→ Action item
Each line from the one holding "Task: Open the three-dot more options menu" through the end of the records should be returned exactly, while pictures are skipped.
[Data section Boundary: Start]
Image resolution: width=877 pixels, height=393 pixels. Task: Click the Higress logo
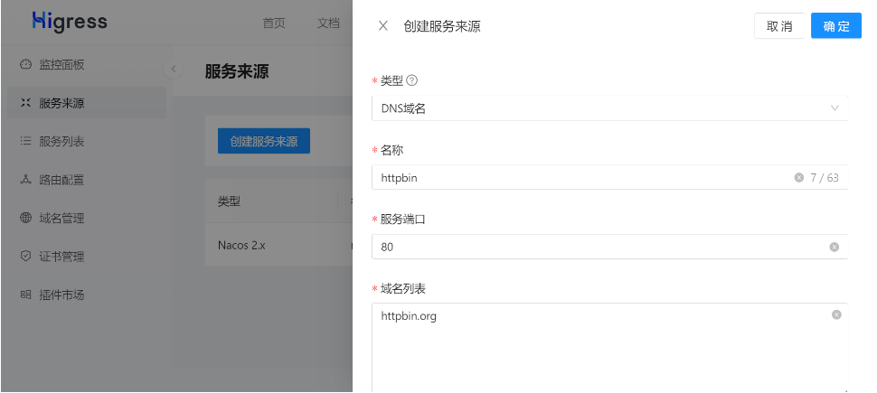pos(69,21)
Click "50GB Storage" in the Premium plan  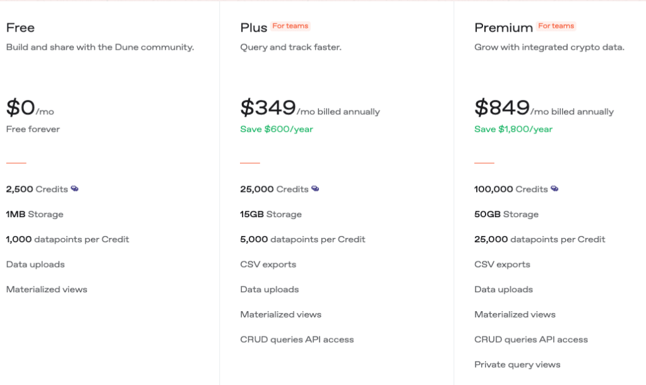[x=506, y=215]
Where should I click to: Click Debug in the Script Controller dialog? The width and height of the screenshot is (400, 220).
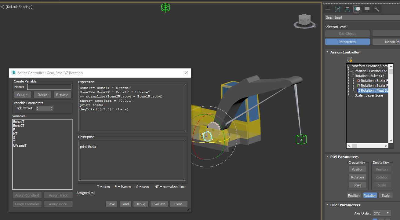[x=140, y=204]
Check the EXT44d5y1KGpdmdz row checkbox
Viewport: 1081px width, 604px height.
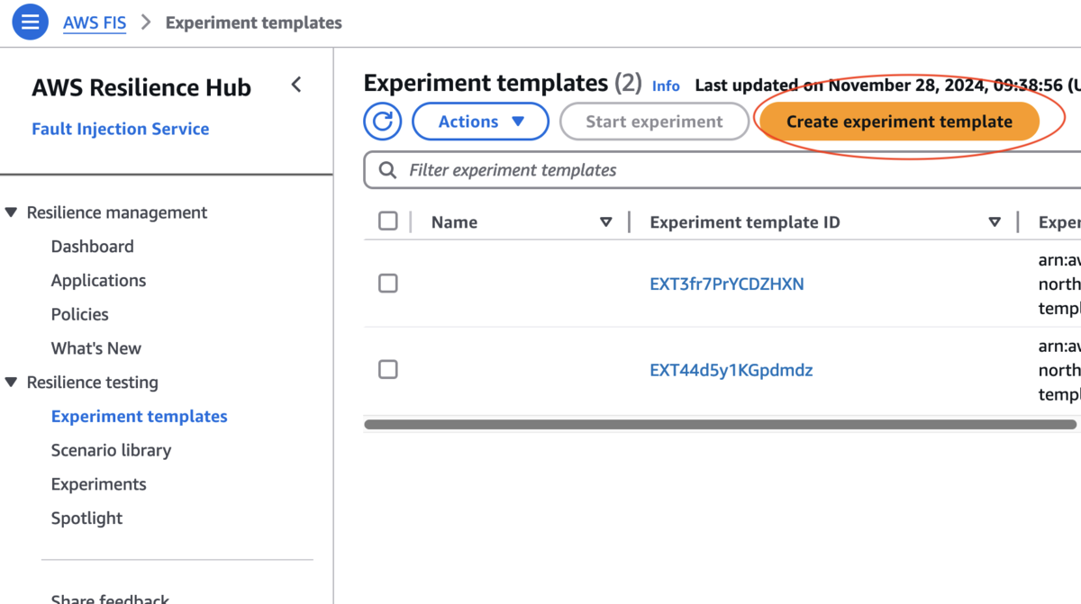click(388, 370)
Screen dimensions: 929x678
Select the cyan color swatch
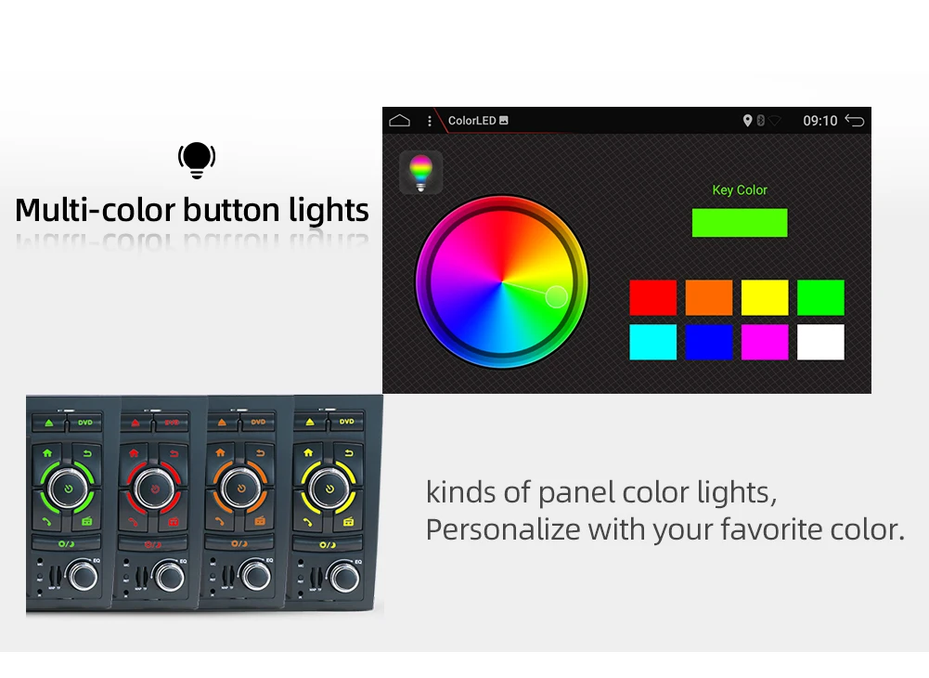point(653,342)
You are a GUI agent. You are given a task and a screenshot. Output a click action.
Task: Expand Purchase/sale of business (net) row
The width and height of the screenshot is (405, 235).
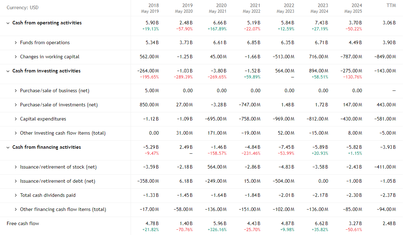[16, 91]
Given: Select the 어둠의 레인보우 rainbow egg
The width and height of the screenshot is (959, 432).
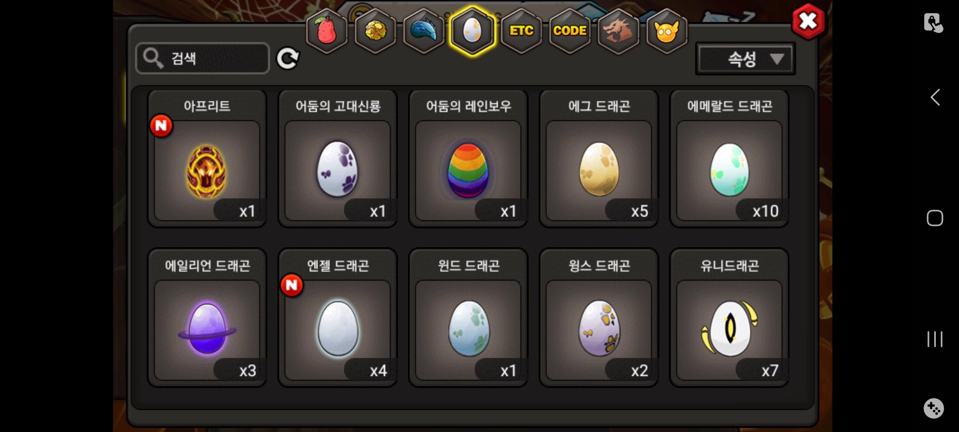Looking at the screenshot, I should click(x=468, y=159).
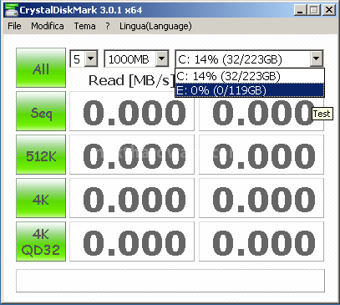Click the CrystalDiskMark title bar app icon

tap(11, 10)
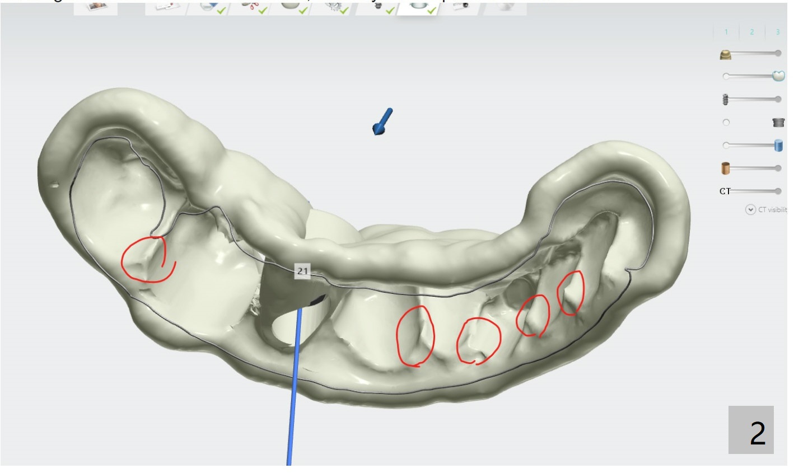Click the CT transparency slider knob

[778, 191]
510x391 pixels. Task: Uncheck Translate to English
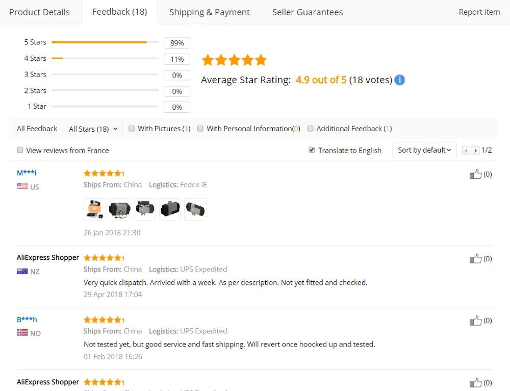pos(312,150)
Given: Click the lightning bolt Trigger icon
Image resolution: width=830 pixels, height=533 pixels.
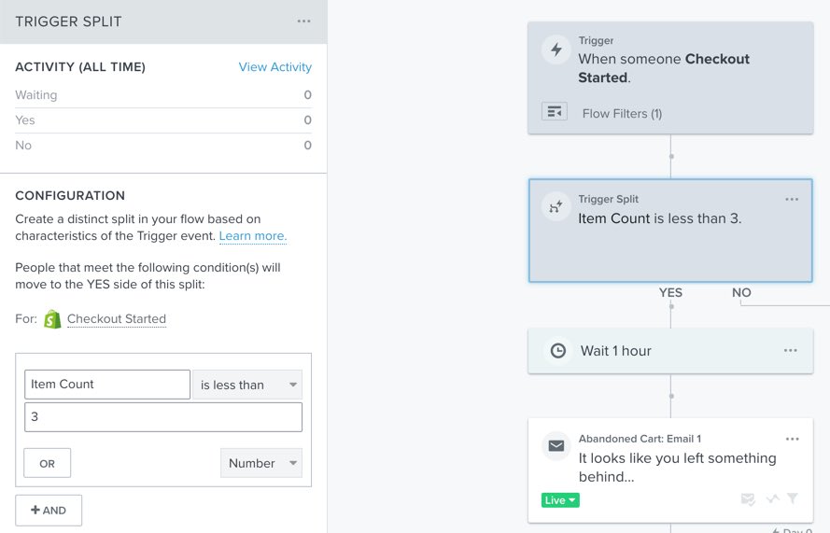Looking at the screenshot, I should (x=556, y=50).
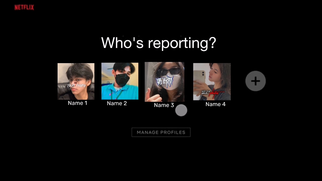
Task: Click the "UR PHOTO" overlay on third profile
Action: [165, 81]
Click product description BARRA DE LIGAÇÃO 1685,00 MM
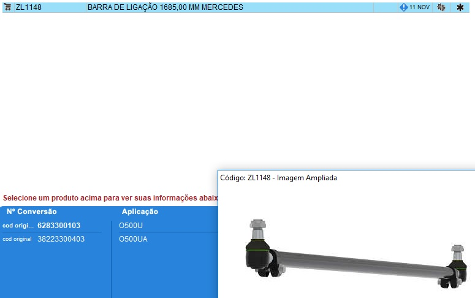Image resolution: width=475 pixels, height=298 pixels. [165, 7]
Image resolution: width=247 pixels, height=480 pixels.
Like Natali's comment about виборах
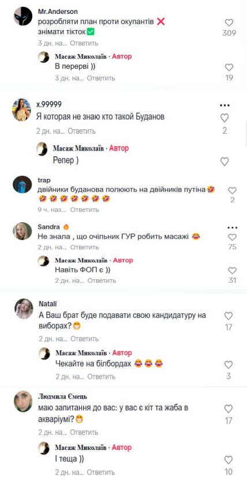pyautogui.click(x=229, y=316)

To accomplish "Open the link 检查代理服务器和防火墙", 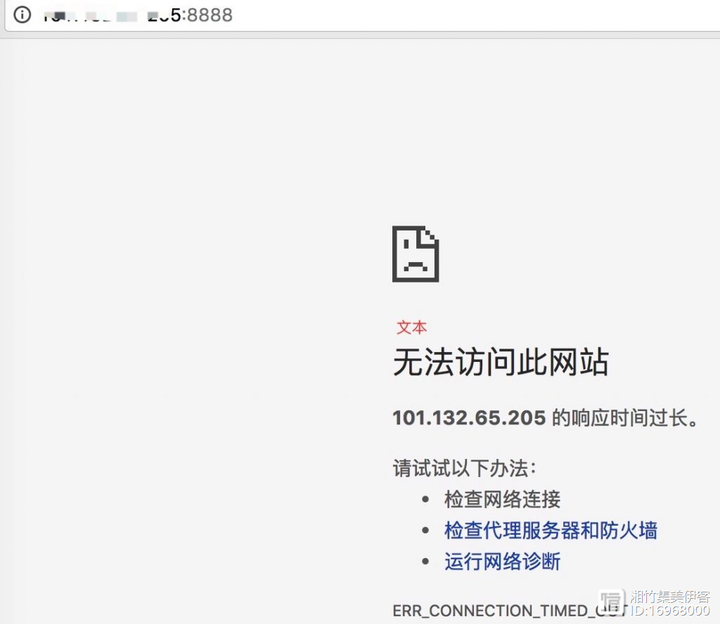I will coord(551,531).
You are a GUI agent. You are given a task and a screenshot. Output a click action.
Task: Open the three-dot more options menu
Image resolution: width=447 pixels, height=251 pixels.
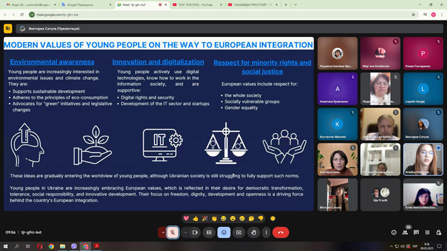coord(266,233)
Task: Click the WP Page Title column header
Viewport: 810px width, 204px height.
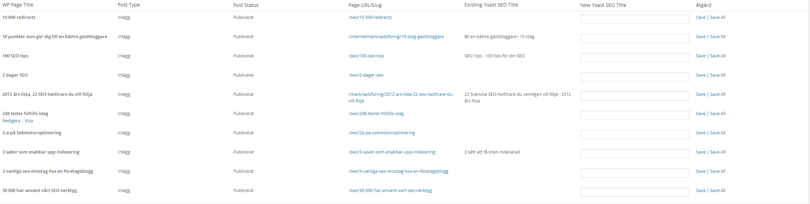Action: pyautogui.click(x=18, y=5)
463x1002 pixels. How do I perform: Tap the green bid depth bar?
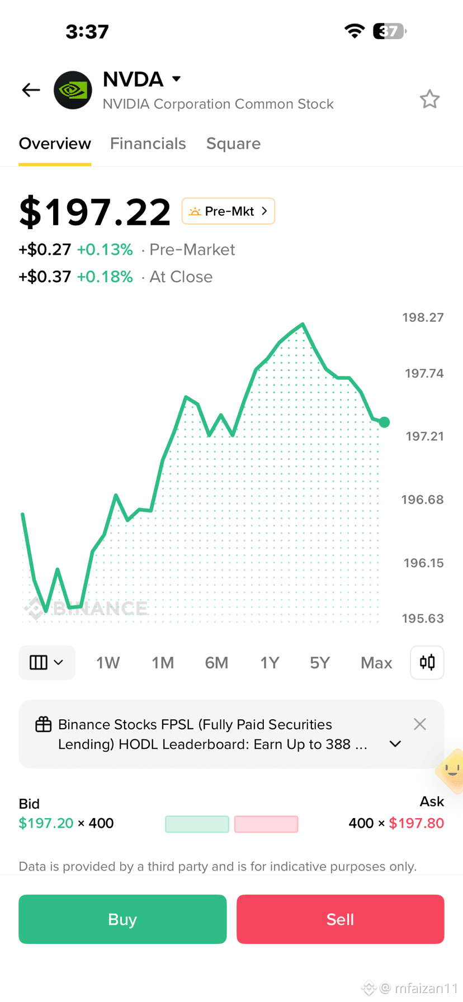[197, 824]
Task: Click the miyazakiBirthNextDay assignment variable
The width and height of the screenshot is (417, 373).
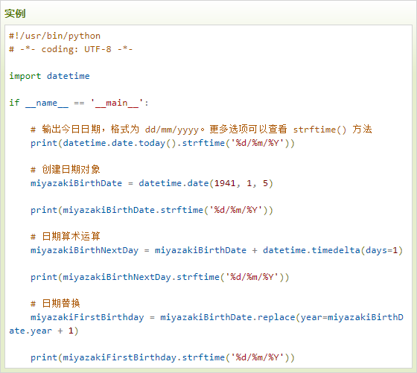Action: (x=85, y=250)
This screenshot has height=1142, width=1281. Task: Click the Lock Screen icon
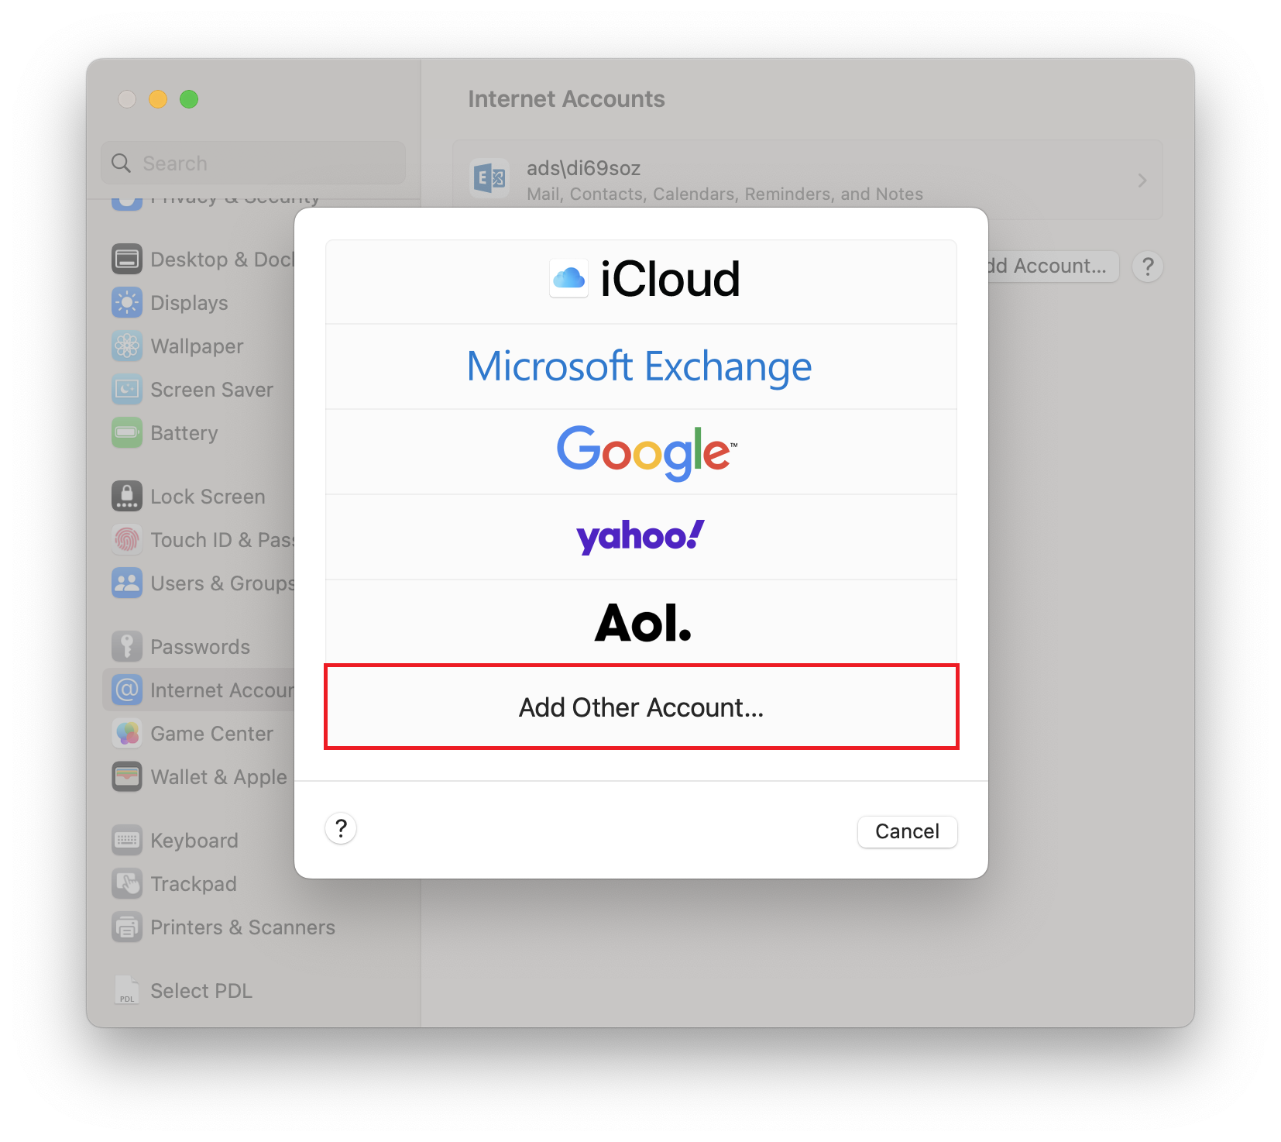coord(126,496)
[Data section Boundary: End]
→ Problem solution
Task: Open the three-dot more options menu
Image resolution: width=447 pixels, height=251 pixels.
coord(266,233)
Task: Click the WP Page Title column header
Viewport: 810px width, 204px height.
Action: pyautogui.click(x=18, y=5)
463x1002 pixels. How do I perform: Tap the green bid depth bar?
[197, 824]
Task: Click the miyazakiBirthNextDay assignment variable
The width and height of the screenshot is (417, 373).
Action: (x=85, y=250)
This screenshot has height=1142, width=1281. Task: Click the Lock Screen icon
coord(126,496)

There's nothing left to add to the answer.